Qual é a frequência cardíaca de repouso considerada normal?
A faixa clássica de referência vai de sessenta a cem batimentos por minuto, mas ela é larga o suficiente para esconder diferenças importantes. Estudos populacionais mostram que a maior parte dos adultos saudáveis fica entre sessenta e oitenta, e que valores na parte alta dessa faixa, ainda dentro do dito normal, se associam a desfechos piores ao longo dos anos. Do outro lado, quem tem bom condicionamento aeróbico costuma ficar abaixo de sessenta sem que isso represente qualquer problema. A leitura mais útil não é perguntar se o número cabe na faixa, e sim onde ele está dentro dela e para onde vem caminhando ao longo dos meses.
Frequência baixa sempre indica bom condicionamento?

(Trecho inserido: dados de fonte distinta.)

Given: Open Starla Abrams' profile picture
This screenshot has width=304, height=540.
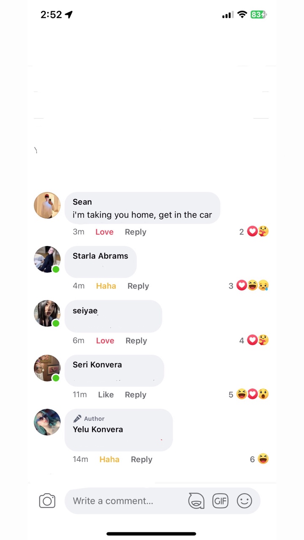Looking at the screenshot, I should click(x=47, y=259).
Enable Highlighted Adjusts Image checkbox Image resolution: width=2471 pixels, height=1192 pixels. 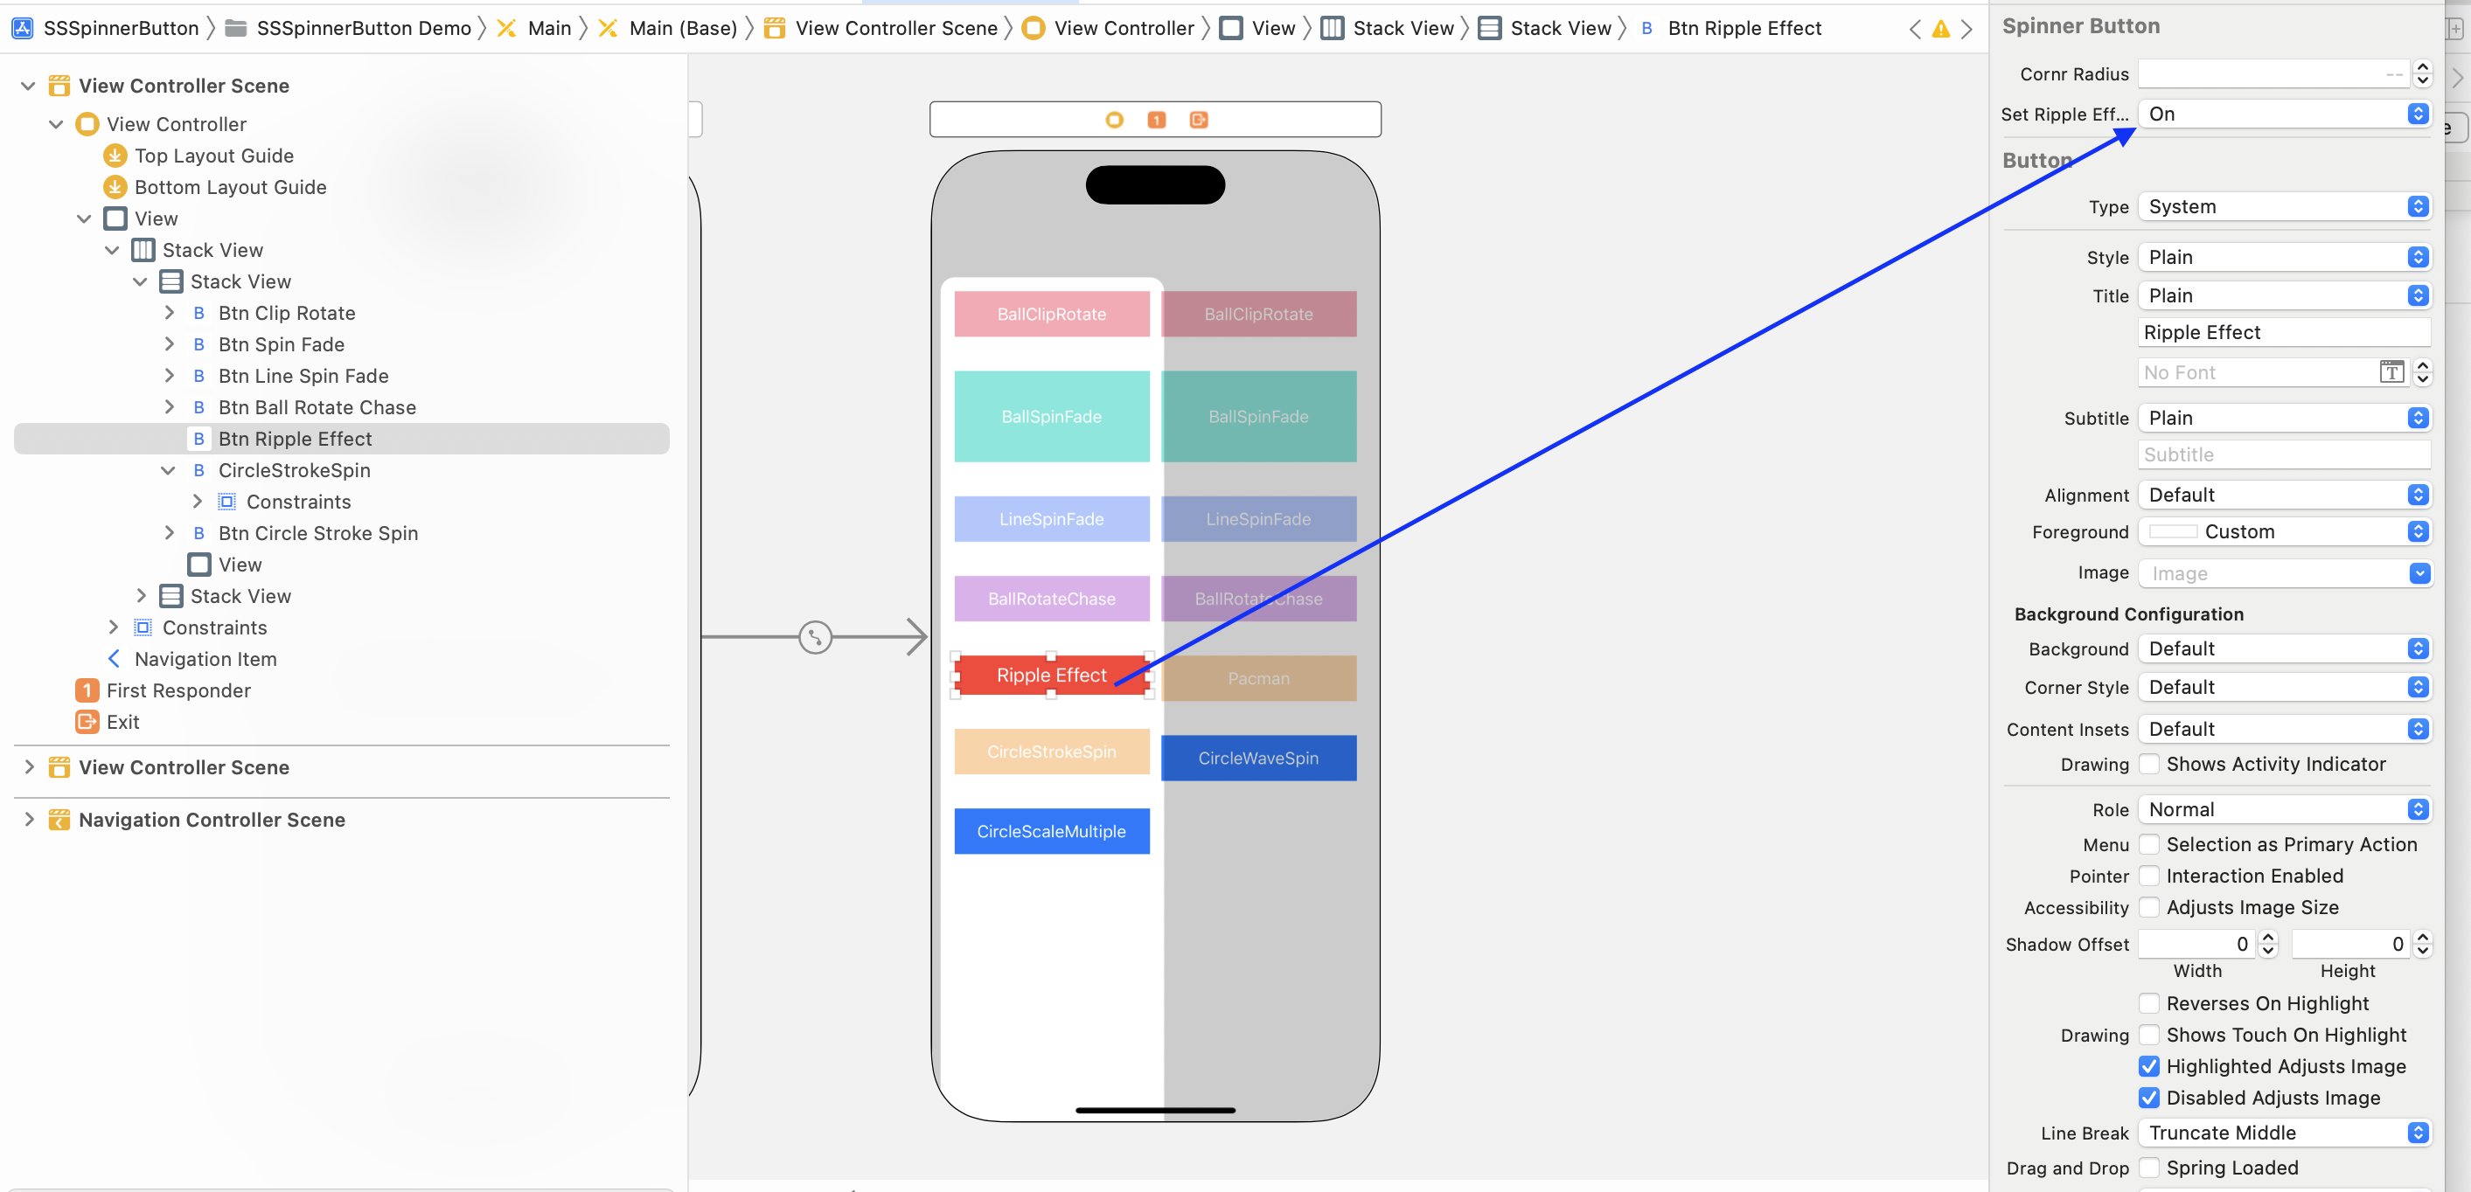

Não, e essa é uma inferência que engana com frequência. Em quem treina resistência regularmente, valores baixos são consequência esperada de um coração que bombeia mais sangue a cada batida — nesse contexto, é sinal positivo e não causa sintoma nenhum. Mas frequências baixas também aparecem por outros motivos: alterações no sistema de condução elétrica do coração, comuns com o envelhecimento, hipotireoidismo, distúrbios de eletrólitos e, muito frequentemente, efeito de medicamentos como betabloqueadores. O que separa uma situação da outra são os sintomas. Batimento baixo em quem se sente bem e treina é uma coisa; batimento baixo com cansaço, tontura ao levantar, falta de ar ou desmaio é motivo para procurar um cardiologista.
O que faz minha frequência de repouso subir de um dia para o outro?
Vários fatores do dia anterior deixam marca na manhã seguinte, e é justamente isso que torna o acompanhamento diário interessante. Noite mal dormida, álcool, refeição pesada tarde da noite, desidratação, estresse e altitude elevam o valor. Treino muito intenso ou muito longo também eleva por um ou dois dias, o que é normal — o problema é quando o valor não volta ao padrão, sinal clássico de recuperação insuficiente acumulada. E há uma causa que costuma aparecer antes de qualquer outro sintoma: infecções. Muita gente percebe um salto de vários batimentos um ou dois dias antes de sentir os primeiros sinais de uma gripe.
Frequência de repouso alta aumenta o risco cardiovascular?
Existe associação consistente em estudos que acompanham grandes populações por muitos anos: valores mais altos em repouso vêm acompanhados de mais eventos cardiovasculares e de mortalidade maior, mesmo depois de ajustar para pressão, colesterol e tabagismo. O que a pesquisa não conseguiu estabelecer com clareza é se o batimento acelerado causa o problema ou se ele é apenas o termômetro de outras coisas — sedentarismo, sobrepeso, estresse crônico, apneia do sono, inflamação. A distinção importa na prática: baixar artificialmente a frequência com medicação não demonstrou benefício em quem não tem indicação clínica para isso, enquanto atividade física regular baixa o número e melhora os desfechos.
Meu relógio mede durante o sono. É a mesma coisa?
É um número parecido mas não idêntico, e vale saber qual dos dois você está olhando. A frequência mínima durante o sono costuma ficar alguns batimentos abaixo da medida feita ao acordar e ainda deitado, porque o organismo já começa a se preparar para despertar antes de a pessoa abrir os olhos. Muitos aparelhos informam a média noturna, outros o valor mínimo, e alguns misturam medidas do dia inteiro em repouso — o que produz números diferentes para a mesma noite. Nada disso invalida o acompanhamento, desde que você compare sempre a mesma métrica com ela mesma. Trocar de aparelho ou de forma de medir cria um degrau artificial na série que não corresponde a nenhuma mudança no seu corpo.